Why has food system risk become a critical planning discipline for enterprises?
A decade ago, food system risk was not widely treated as a formal planning discipline. The COVID crisis exposed how highly efficient supply chains could become fragile under stress, making visible vulnerabilities that had long existed across production, logistics and infrastructure. As insurers, policymakers and industry leaders began evaluating food companies through a broader systems lens, the need for structured ways to examine interconnected risk became more apparent.
Founded by Molly Jahn, a professor and former dean at the University of Wisconsin–Madison, a former federal government appointee and previously a commercial vegetable breeder, the firm was established at the crossroads of research, public policy and commercial practice. It works with food manufacturers, processors, trade associations and state-level stakeholders to confront structural vulnerabilities embedded within the food value chain. It examines how pandemics, cyber incidents, infrastructure failures and simultaneous regional crop disruptions can converge and cascade through tightly coupled systems. Those exposures are then translated into actionable scenarios, early warning indicators and resilience planning frameworks that equip leadership teams to anticipate and navigate disruption.

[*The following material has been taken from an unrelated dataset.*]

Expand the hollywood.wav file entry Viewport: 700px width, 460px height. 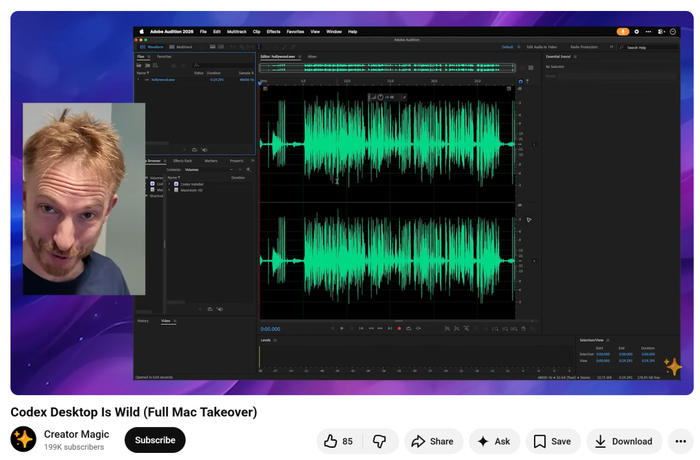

“We help companies to think about plausible futures they might encounter, helping them get away from just thinking what is going to happen tomorrow,” says Jahn, CEO.
The process begins with mapping key dependencies, including critical inputs, logistics networks, energy reliability, digital infrastructure, labor availability and regulatory exposure. Leadership teams then participate in facilitated scenario sessions tailored to their business model. These discussions explore credible disruption pathways over defined time horizons and assess potential impact across functions.
We help companies to think about plausible futures they might encounter, helping them get away from just thinking what’s going to happen tomorrow.
How do early warning indicators improve executive decision-making before disruptions occur?
Building on those assessments, a central component of the engagement is the development of early warning indicators. Clients work with the firm to define measurable signals that suggest elevated exposure, whether related to supply concentration, infrastructure strain or cyber vulnerability. The objective is not theoretical modeling but executive clarity and preparedness.
The outcome is a shared understanding of system interdependencies, defined monitoring triggers and practical response options. These outputs support board-level discussions, capital planning, insurance negotiations and contingency strategy. For mid-sized companies in particular, the engagement creates structured time to evaluate exposure that is often overlooked amid day-to-day operational pressure.
Translating Interconnected Risk into Commercial Stability
How does systems-based risk analysis translate into financial and operational resilience?
Jahn’s credibility in this space stems from years of research into large-scale food system vulnerability. Before forming the company, she examined whether pandemic risk, cyber exposure and infrastructure concentration posed material commercial threats. Subsequent events validated those concerns, as disruptions revealed how deeply interconnected supply chains can transmit impact across markets. Cyber incidents affecting JBS and Maersk further illustrated how a single operational failure can reverberate far beyond the originating organization.
In 2015, Jahn produced the Food Systems Shocks report with Lloyd’s of London, bringing food system instability into insurance and financial risk discussions. By translating scientific analysis into language insurers and actuaries could apply, including collaboration with the Institute and Faculty of Actuaries in the UK, the work helped move food system risk into more formal financial evaluation.
That same foundation informs the firm’s applied systems approach, which examines how dependencies interact across supply chains rather than viewing disruptions in isolation. One example is the analysis of multiple breadbasket failure, in which geographically separated cereal-producing regions experience disruption within the same season. Exploring correlated production shocks enables leadership teams to better understand concentration risk and supply interdependence beyond traditional commodity analysis.
Why is food system resilience becoming a commercial expectation across industries?
It has also collaborated with the National Aeronautics and Space Administration to evaluate how improved weather forecasting translates into operational value for producers and supply networks. These engagements reinforce a consistent principle. Risk becomes more visible when dependencies are examined deliberately.
As insurers, investors and policymakers increasingly assess food systems as critical infrastructure, resilience is becoming a commercial expectation. Jahn Research Group continues to support organizations in strengthening preparedness and advancing structured approaches to food system resilience.